Ils allèrent donc gagner le chemin de fer, qui était à quelques lieues et ils y montèrent joyeusement, débarrassés, à ce que croyait Saindoux, de ces hideuses chenilles dont il ne pouvait se rappeler sans un frisson.
Mais sa joie ne fut pas de longue durée. Au bout d'un quart d'heure de marche, le train se ralentit, puis s'arrêta tout à coup...
Les voyageurs se regardèrent, étonnés.
—Qu'est-ce qui nous arrive? demanda Polyphème.
—Nous sommes probablement à la station, observa Philéas. Quelle drôle de station! ajouta-t-il; on ne voit pas de gare...

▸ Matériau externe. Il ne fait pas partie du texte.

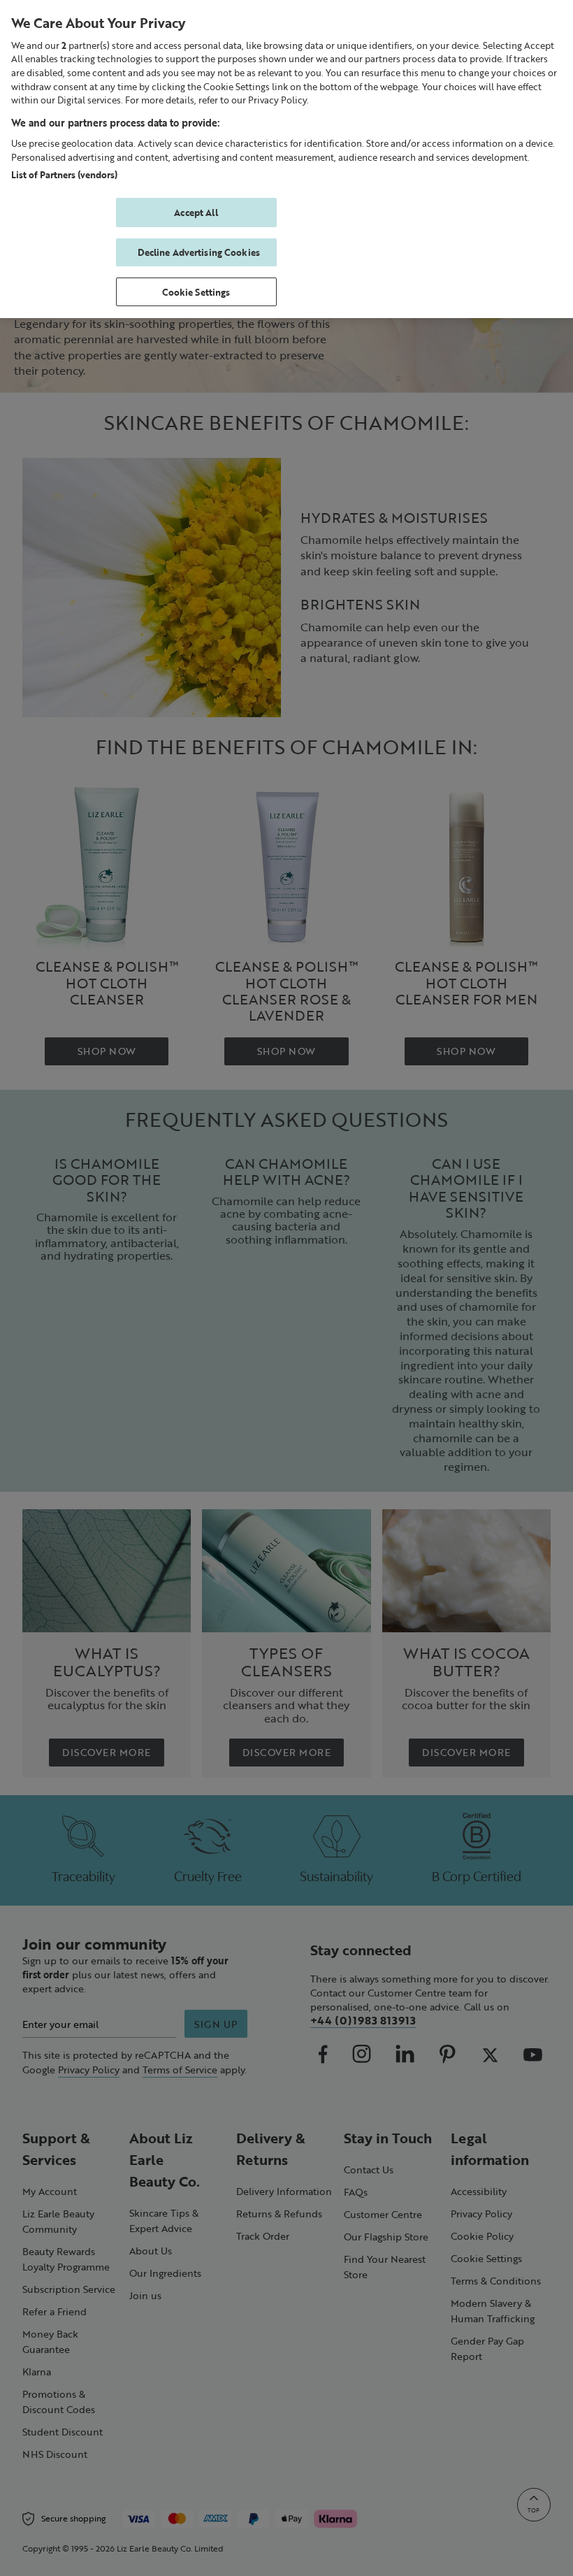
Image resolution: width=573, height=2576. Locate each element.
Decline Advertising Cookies (199, 252)
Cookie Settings (196, 292)
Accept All (195, 212)
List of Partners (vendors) (64, 174)
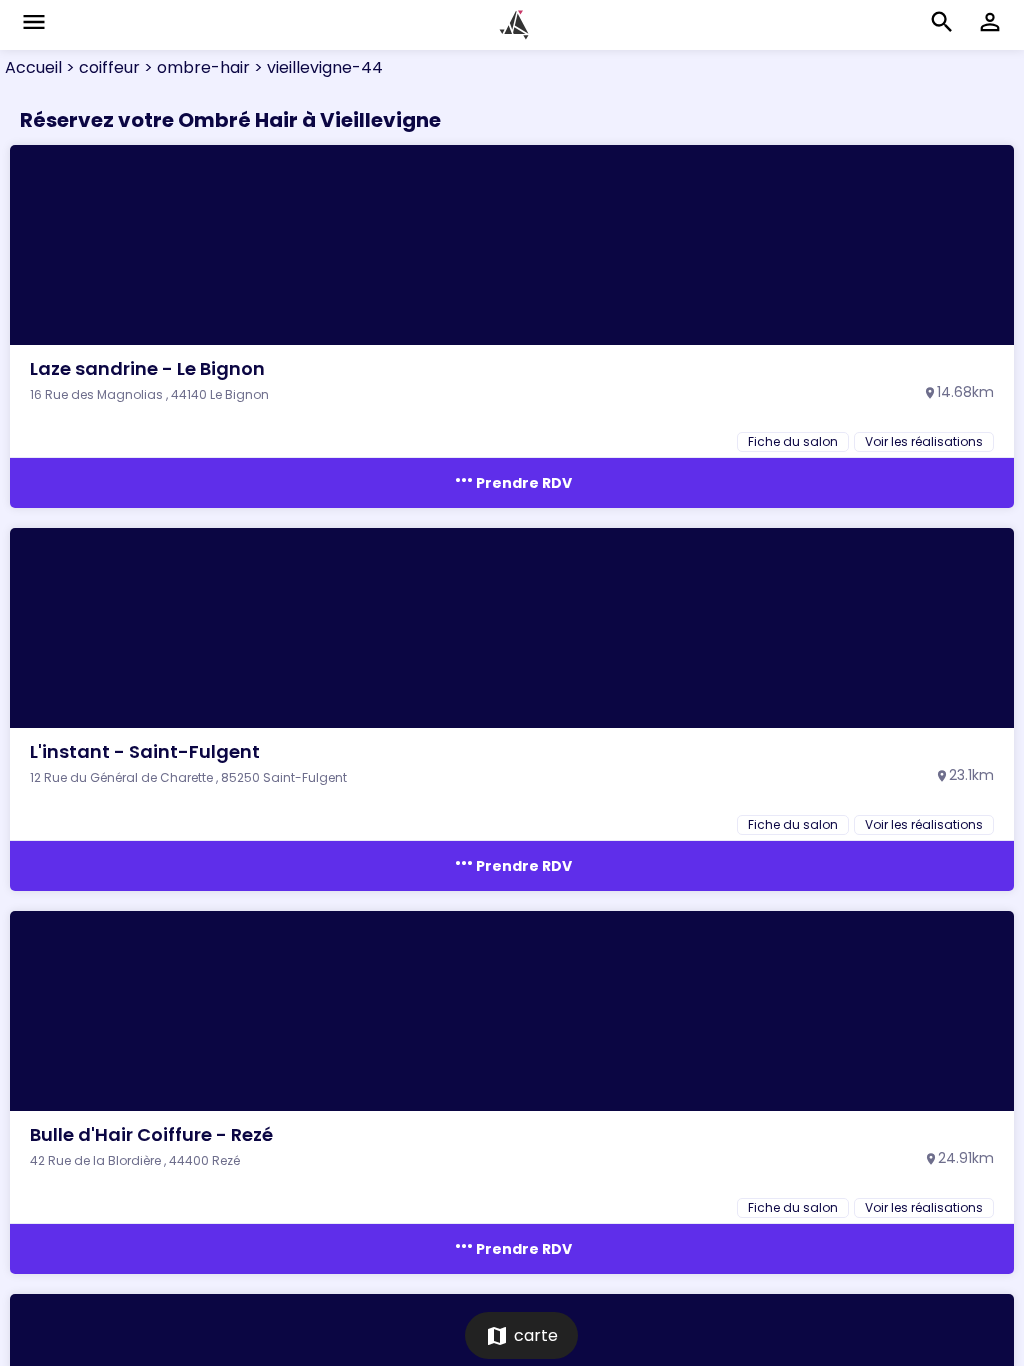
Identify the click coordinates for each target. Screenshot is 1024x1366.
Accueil (33, 67)
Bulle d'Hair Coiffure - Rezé (151, 1134)
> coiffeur (101, 67)
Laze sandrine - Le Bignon (147, 368)
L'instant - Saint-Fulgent (145, 751)
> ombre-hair (195, 67)
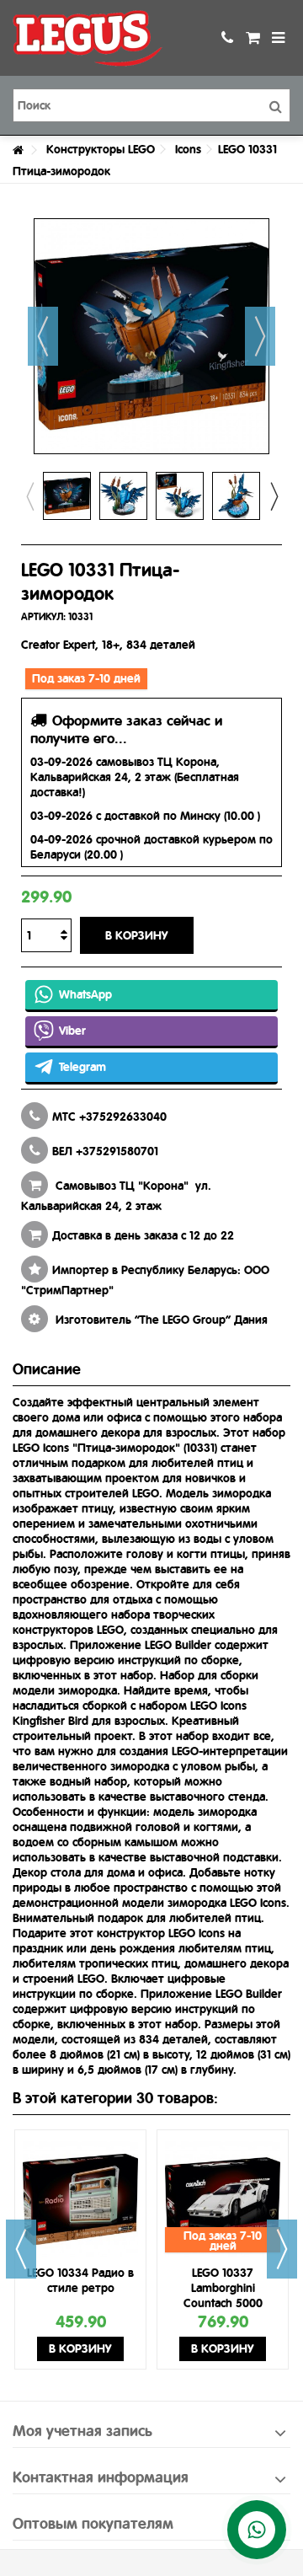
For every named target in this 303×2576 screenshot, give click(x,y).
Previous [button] (29, 496)
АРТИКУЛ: (43, 617)
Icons (188, 149)
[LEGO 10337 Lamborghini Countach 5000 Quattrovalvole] (222, 2199)
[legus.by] (97, 37)
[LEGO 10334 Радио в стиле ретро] (80, 2199)
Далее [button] (260, 336)
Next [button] (273, 496)
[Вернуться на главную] (18, 150)
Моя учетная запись (82, 2430)
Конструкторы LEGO (100, 149)
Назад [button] (43, 336)
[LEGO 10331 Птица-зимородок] (67, 496)
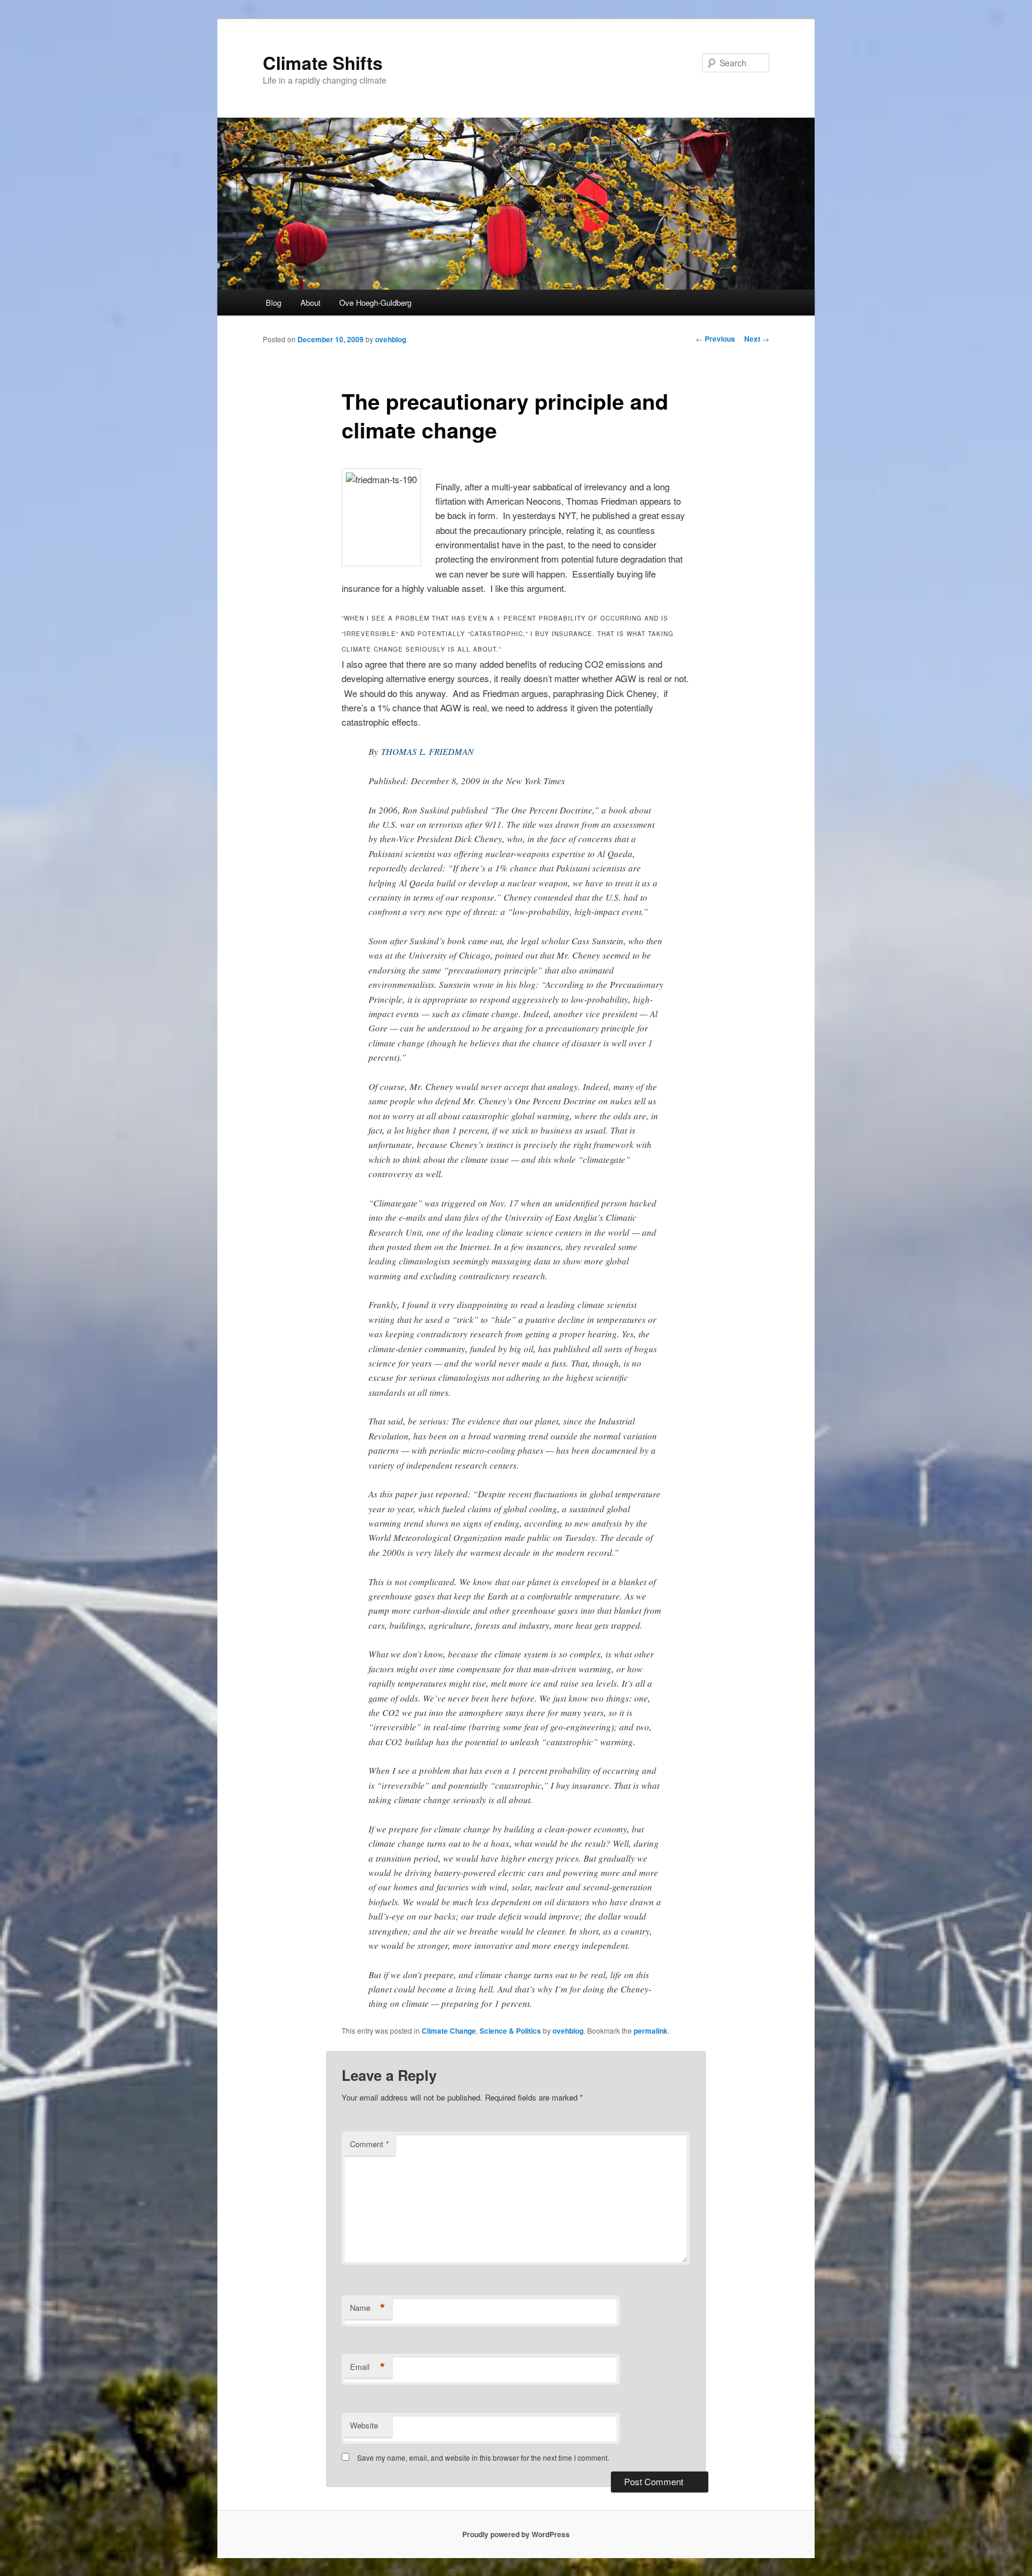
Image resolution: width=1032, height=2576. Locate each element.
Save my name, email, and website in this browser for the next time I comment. (483, 2457)
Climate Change (449, 2030)
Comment (369, 2144)
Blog (273, 302)
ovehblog (390, 339)
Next (756, 338)
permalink (651, 2030)
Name (367, 2307)
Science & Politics (510, 2030)
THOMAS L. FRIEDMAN (427, 751)
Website (364, 2425)
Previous (715, 338)
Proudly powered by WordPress (516, 2534)
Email (367, 2367)
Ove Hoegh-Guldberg (375, 302)
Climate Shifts (323, 62)
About (310, 302)
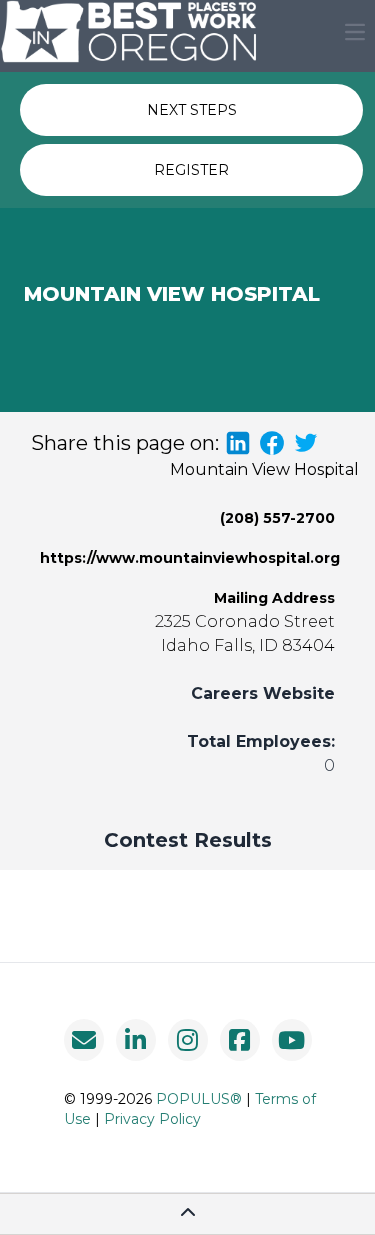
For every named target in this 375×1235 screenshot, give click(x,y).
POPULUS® (199, 1099)
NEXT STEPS (192, 110)
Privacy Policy (152, 1119)
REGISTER (191, 170)
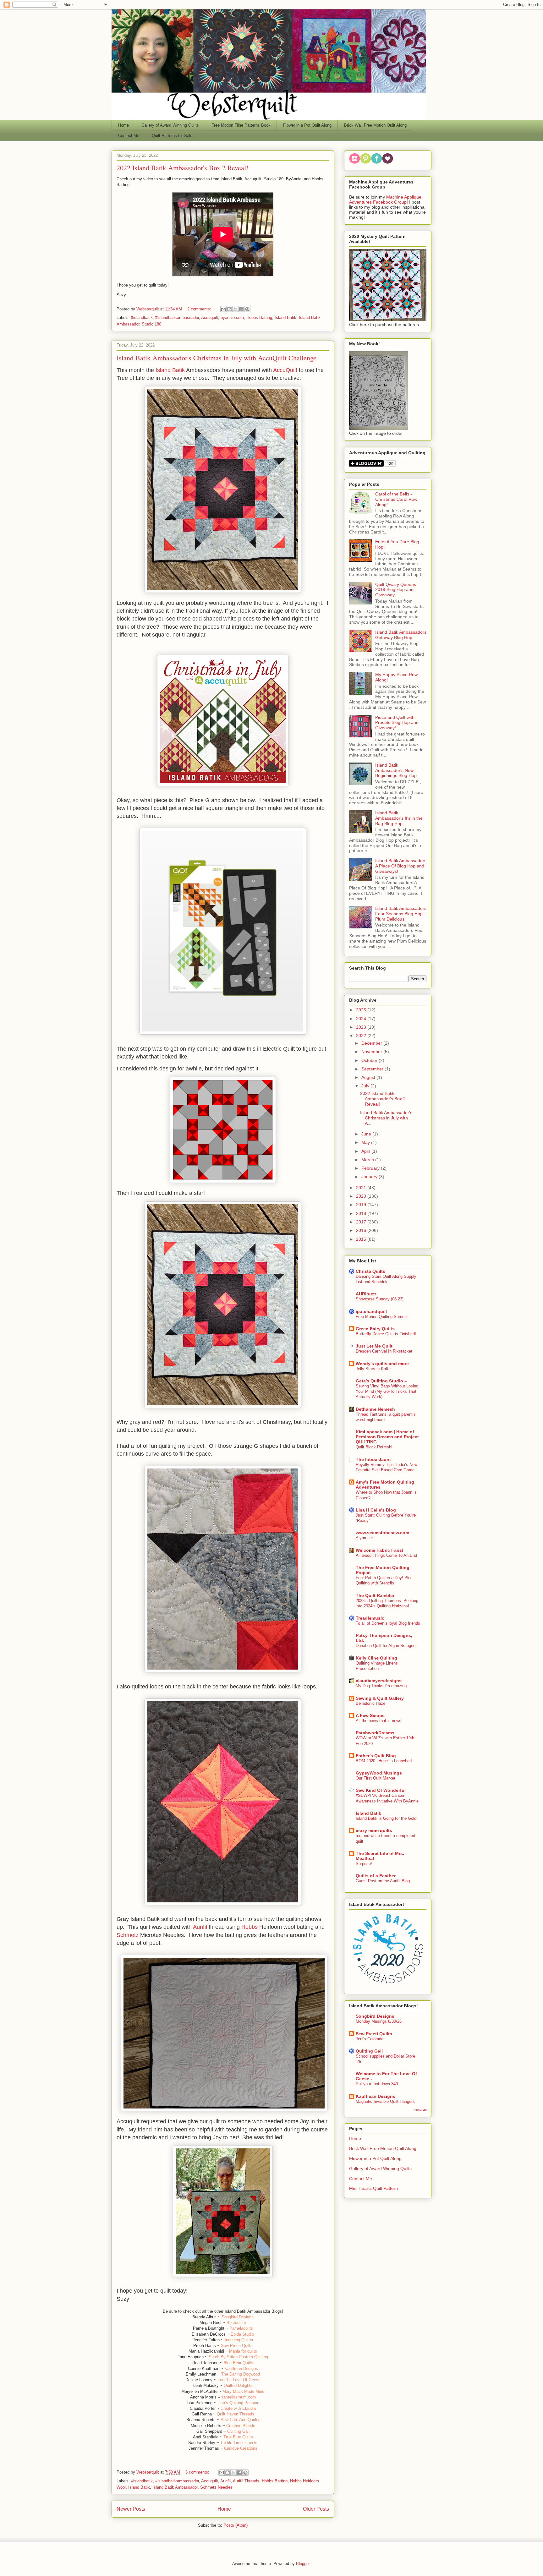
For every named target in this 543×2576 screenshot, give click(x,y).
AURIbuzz (366, 1293)
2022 (361, 1035)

—Ce n'est pas cela, Messieurs, dit poliment un jeune Russe qui se trouvait dans le même compartiment que les Français. Il y a un arrêt forcé, car j'entends les employés s'exclamer comme s'il était arrivé quelque chose d'étrange. Je vais m'informer.
Le jeune homme se pencha, fit quelques questions et reçut une réponse qui lui fit ouvrir de grands yeux; il se retourna alors vers ses compagnons intrigués et leur dit:
—Messieurs, notre train est arrêté par les chenilles.
—Par?... demanda Polyphème abasourdi.